** YOUR TASK **
Print nothing but the lines below starting at the line that holds "徳島県 農林水産部 生産流通課 販売・物流支援室 (109, 1920)" and ending at the line that holds "JoaoRR (203, 1758)", including both, each exactly as written.

** PROVIDED RECORDS **
┌──

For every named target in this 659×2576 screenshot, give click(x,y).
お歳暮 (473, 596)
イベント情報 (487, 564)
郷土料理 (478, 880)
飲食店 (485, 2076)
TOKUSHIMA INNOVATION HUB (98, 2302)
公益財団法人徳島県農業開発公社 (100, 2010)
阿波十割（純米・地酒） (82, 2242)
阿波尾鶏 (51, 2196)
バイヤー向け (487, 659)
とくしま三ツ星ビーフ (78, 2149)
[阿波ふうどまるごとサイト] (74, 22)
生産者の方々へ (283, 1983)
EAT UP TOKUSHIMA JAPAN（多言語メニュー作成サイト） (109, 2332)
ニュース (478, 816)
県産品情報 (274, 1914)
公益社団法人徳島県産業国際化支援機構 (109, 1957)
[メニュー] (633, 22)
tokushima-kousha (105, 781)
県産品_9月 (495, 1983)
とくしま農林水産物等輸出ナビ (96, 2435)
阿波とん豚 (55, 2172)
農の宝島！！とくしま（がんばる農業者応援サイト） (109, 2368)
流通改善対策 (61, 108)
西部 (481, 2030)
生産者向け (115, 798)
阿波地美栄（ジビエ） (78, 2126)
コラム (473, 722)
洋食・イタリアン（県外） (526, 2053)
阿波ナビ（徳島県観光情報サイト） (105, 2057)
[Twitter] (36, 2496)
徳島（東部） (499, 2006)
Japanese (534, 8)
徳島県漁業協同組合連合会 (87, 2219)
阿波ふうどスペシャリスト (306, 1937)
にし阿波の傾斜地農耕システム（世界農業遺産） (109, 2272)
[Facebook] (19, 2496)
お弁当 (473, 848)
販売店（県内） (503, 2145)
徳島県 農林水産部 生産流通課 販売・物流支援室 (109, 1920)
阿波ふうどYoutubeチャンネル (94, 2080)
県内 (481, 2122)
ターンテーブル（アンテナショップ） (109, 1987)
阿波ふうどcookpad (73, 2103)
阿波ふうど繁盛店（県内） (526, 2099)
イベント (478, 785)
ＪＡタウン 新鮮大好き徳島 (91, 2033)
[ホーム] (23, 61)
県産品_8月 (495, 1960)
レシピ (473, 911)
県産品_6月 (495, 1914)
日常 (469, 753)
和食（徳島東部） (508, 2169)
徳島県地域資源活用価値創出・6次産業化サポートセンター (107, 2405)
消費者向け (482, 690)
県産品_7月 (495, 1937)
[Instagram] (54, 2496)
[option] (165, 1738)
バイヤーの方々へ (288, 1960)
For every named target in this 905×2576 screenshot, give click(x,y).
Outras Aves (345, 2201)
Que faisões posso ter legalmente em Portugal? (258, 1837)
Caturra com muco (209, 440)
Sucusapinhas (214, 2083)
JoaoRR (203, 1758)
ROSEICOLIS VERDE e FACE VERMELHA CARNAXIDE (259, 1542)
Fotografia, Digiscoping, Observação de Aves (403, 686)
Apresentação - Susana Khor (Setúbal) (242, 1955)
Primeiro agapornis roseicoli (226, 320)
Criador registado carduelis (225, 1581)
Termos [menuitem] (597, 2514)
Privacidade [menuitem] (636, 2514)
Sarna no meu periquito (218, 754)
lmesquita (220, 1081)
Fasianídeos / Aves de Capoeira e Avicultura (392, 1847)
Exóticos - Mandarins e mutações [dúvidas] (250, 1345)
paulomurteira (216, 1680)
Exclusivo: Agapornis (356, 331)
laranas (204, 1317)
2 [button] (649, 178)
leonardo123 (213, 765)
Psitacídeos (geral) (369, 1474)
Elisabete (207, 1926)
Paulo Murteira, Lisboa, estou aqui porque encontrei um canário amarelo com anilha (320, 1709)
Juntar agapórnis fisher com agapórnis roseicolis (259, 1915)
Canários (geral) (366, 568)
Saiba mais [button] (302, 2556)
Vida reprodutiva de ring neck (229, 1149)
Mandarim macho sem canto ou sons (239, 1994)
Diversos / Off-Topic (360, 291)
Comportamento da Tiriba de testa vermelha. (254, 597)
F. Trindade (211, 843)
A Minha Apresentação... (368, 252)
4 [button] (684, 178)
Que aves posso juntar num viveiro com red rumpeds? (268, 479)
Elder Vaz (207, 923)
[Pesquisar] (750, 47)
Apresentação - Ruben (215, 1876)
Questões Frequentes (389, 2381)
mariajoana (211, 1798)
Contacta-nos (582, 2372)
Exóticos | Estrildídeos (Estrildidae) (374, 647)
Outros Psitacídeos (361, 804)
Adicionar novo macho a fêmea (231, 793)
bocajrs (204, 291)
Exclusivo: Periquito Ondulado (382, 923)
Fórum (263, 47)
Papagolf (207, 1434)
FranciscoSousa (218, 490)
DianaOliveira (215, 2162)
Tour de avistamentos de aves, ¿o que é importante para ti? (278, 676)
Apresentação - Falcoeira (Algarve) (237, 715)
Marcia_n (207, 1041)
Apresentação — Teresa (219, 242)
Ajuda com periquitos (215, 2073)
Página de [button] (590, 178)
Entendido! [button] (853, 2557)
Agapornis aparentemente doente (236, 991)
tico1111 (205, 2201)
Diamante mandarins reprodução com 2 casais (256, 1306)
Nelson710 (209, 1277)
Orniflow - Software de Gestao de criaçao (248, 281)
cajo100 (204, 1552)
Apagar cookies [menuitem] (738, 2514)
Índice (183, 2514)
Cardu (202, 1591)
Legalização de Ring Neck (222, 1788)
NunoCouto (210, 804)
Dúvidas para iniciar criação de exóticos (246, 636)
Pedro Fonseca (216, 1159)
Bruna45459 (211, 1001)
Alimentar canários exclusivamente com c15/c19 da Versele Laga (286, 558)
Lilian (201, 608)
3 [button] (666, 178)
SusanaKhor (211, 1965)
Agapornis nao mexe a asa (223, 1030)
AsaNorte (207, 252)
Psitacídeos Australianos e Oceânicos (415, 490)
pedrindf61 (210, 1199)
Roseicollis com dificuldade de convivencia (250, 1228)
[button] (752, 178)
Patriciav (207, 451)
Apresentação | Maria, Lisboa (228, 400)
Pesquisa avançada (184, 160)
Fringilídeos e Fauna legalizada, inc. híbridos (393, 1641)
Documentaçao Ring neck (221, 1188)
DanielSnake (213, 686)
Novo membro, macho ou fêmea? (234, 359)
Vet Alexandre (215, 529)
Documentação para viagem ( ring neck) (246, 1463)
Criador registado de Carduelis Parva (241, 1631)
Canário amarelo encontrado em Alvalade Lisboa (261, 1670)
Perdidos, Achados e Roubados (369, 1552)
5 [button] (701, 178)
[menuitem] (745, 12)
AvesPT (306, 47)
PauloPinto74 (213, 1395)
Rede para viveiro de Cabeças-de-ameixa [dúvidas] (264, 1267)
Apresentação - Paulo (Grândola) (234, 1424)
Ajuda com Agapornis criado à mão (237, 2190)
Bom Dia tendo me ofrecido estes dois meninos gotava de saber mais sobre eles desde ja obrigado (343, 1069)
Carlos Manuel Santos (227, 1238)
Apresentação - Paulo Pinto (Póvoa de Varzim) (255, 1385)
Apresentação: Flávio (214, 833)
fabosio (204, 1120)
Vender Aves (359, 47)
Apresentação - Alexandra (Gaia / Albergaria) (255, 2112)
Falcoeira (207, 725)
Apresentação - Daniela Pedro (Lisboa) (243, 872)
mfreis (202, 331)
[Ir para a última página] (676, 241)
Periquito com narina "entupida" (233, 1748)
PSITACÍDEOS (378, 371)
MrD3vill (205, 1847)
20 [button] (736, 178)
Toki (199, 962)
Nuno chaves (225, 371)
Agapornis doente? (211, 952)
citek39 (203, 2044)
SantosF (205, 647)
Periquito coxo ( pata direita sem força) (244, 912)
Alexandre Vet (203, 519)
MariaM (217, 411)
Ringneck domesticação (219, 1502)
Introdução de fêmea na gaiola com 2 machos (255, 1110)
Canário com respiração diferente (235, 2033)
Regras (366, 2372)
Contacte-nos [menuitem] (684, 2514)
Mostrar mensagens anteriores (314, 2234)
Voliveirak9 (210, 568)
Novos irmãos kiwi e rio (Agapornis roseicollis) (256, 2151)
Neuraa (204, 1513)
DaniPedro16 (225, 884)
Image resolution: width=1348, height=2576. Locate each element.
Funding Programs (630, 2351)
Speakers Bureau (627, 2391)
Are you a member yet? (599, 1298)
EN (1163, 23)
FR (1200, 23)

└──

** WRITTEN SOLUTION **
徳島県 農林水産部 生産流通課 販売・物流支援室 (109, 1920)
阿波ふうどYoutubeチャンネル (94, 2080)
県内 (481, 2122)
ターンテーブル（アンテナショップ） (109, 1987)
阿波ふうどcookpad (73, 2103)
阿波ふうど繁盛店（県内） (526, 2099)
イベント (478, 785)
ＪＡタウン 新鮮大好き徳島 (91, 2033)
[ホーム] (23, 61)
県産品_8月 (495, 1960)
レシピ (473, 911)
県産品_6月 (495, 1914)
日常 (469, 753)
和食（徳島東部） (508, 2169)
徳島県地域資源活用価値創出・6次産業化サポートセンター (107, 2405)
消費者向け (482, 690)
県産品_7月 (495, 1937)
[Instagram] (54, 2496)
[option] (165, 1738)
バイヤーの方々へ (288, 1960)
For every named target in this 905×2576 screenshot, give click(x,y).
Outras Aves (345, 2201)
Que faisões posso ter legalmente em Portugal? (258, 1837)
Caturra com muco (209, 440)
Sucusapinhas (214, 2083)
JoaoRR (203, 1758)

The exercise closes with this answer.